Ainda a propósito do nosso Aeroporto e, independentemente de questiúnculas partidárias, não podemos, ou melhor, podemos, mas não devemos, usar de todas as artimanhas e pressupostos, para defender as nossas verdadeiras motivações, e elas aparecerão, mais cedo ou mais tarde.
Numa recente publicação vi serem imputadas ao Presidente do Governo declarações, reportadas a 2012, que, na verdade, não correspondem à realidade, posso assegurar porque estava lá, da mesma maneira que estava em 2004, e nunca escondi o que lá se disse.
Vasco Cordeiro não assumiu nunca por si só, a execução das obras de ampliação do Aeroporto da Horta. O que constava no manifesto eleitoral apresentado tem sido aquilo que, na verdade, tem sido feito, assumido a defesa da ampliação, procurando influenciar o Governo da República, o anterior, da responsabilidade do PSD-CDS, que assumiu claramente a não execução, por escrito, através do Ministro e pelo próprio Passos Coelho, no Salão Nobre da nossa cidade, e o atual governo, do PS, sem resposta ainda às preocupações demonstradas.
Idêntica posição, assumiram, aliás, os candidatos do PSD nas eleições Regionais – Berta Cabral, em 2012, definia como prioridade a ampliação da pista do Aeroporto, algo que todos os Faialenses consideravam também como prioritário, e Duarte Freitas, em 2016, mostra-se disposto a “assumir a Liderança” de melhoria do Aeroporto da Horta.
Ora, mais palavra menos palavra, quais são as diferenças entre estes discursos? Qual deles diz “Vou construir”, “Vou ampliar”, “Vou fazer”? Pois é, nenhum.
Note-se que nenhum dos candidatos, mesmo dos restantes partidos, assumia a execução da ampliação da pista, remetendo, pelo contrário, para a responsabilização da ANA/Vinci, e para o contrato programa assinado.
Vasco Cordeiro assumiu, tal como os restantes candidatos a Presidente do Governo, desenvolver esforços e, neste particular, com as responsabilidades de um futuro Líder Regional, assumiu que o Governo, liderado por ele, estaria disponível para apoiar o Governo da República na realização desse investimento. Assumiu também que esse apoio não seria a qualquer custo, que deveria ser feita uma quantificação, de acordo com a solução que fosse encontrada, e associada a esses custos.
O mesmo, aliás, tinha afirmado, durante um debate parlamentar, onde se discutia a privatização da ANA, e na qual o PSD, contra todos os partidos lá representados, não assumia que a ampliação da pista devia ser implícita às obrigações do futuro concessionário, vá-se lá perceber a razão.

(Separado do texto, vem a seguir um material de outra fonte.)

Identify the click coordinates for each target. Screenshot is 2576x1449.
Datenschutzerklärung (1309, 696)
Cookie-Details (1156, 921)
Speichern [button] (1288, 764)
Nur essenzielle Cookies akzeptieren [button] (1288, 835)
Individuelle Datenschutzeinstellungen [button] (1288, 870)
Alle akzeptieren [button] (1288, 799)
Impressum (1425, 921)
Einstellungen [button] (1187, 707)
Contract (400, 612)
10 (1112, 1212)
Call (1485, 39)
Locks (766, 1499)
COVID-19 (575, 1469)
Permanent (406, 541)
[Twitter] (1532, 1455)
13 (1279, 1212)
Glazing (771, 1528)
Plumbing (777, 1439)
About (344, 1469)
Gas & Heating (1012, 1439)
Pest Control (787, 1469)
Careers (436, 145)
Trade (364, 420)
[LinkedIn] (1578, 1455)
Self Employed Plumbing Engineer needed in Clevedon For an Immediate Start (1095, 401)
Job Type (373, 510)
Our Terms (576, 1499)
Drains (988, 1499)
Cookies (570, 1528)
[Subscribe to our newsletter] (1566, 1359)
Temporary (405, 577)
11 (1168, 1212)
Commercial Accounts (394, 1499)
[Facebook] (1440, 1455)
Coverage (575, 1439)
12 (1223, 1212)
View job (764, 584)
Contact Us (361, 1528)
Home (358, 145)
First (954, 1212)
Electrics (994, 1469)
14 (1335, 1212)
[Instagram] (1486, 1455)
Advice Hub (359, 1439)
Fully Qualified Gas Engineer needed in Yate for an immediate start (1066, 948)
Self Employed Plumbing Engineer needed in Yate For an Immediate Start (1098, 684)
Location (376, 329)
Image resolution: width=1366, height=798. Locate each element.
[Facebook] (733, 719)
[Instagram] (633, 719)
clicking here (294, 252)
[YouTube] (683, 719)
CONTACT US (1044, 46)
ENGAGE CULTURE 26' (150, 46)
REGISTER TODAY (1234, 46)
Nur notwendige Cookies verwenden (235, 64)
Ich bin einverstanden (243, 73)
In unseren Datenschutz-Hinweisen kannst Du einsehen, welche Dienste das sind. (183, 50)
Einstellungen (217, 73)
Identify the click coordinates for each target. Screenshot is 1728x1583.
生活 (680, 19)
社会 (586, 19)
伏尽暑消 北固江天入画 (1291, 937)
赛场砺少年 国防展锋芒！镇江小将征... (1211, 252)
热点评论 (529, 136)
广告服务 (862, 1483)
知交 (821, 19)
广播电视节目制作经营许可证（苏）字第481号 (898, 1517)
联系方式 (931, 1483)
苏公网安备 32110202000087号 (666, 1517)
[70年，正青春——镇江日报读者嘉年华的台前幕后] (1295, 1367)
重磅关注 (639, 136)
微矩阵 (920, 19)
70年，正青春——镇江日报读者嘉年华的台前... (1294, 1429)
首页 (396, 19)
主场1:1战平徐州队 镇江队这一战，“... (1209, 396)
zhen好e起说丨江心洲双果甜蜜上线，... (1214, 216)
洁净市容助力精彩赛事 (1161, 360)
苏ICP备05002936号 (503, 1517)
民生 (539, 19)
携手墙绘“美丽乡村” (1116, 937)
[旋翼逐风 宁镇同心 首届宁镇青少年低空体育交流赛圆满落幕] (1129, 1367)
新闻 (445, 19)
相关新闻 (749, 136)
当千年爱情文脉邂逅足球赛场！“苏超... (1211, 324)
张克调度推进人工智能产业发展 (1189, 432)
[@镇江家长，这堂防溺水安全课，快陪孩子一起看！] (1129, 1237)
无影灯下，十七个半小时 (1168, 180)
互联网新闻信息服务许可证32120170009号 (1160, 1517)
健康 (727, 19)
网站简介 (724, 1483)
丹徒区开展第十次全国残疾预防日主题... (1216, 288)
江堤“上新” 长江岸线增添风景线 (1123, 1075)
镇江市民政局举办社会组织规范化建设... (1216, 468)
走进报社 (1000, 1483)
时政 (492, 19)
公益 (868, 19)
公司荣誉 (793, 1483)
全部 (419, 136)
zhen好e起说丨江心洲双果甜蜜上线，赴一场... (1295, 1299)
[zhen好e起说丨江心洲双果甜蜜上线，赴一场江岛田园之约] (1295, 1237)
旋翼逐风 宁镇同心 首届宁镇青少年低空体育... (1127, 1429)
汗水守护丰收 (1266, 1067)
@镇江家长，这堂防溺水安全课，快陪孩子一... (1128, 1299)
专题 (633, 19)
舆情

Na ocasião, Vasco Cordeiro, então Secretário Regional da Economia, assumiu, enquanto candidato a Presidente do GRA, de uma forma clara, que o seu compromisso não era substituir-se ao Governo da República, mas que o Governo por si liderado, estaria disponível para apoiar.
Aliás, na resposta ao requerimento dos deputados do PSD Açores, na Assembleia da República, era o próprio Ministro da Economia que salientava que “apesar destes valores (…instalações que registam uma ocupação de 10%… e taxa de ocupação média por aeronave que escala o Aeroporto da Horta de 65%…), o Governo dos Açores manifestou “disponibilidade para apoiar a expansão da pista” daquele aeroporto, tendo solicitado estudos que permitissem avaliar os custos da obra.
Infelizmente, os que sempre se escudaram no passado para acusar o presente, quando recordados destas e de outras questões, que pareciam querer esconder, ficam zangados e chateados, acusando de partidarismo, mas de um partidarismo que só o é, se for contra as suas palavras, ou pretensões, quando é a favor das suas ideias, aí já são os mais altruístas e defensores do povo.
Será que alguma vez se questionaram se o povo considera correto que se deixe passar as mentiras que foram ditas sobre tudo e sobre todos? Será que é mais importante, permitir que a propagação da mentira, prevaleça sobre a verdade? Eu acho que não.
O mais impressionante é que alguns dos atuais responsáveis políticos do PSD, estavam sentados, testemunharam e até participaram nas discussões tidas, interessante, não?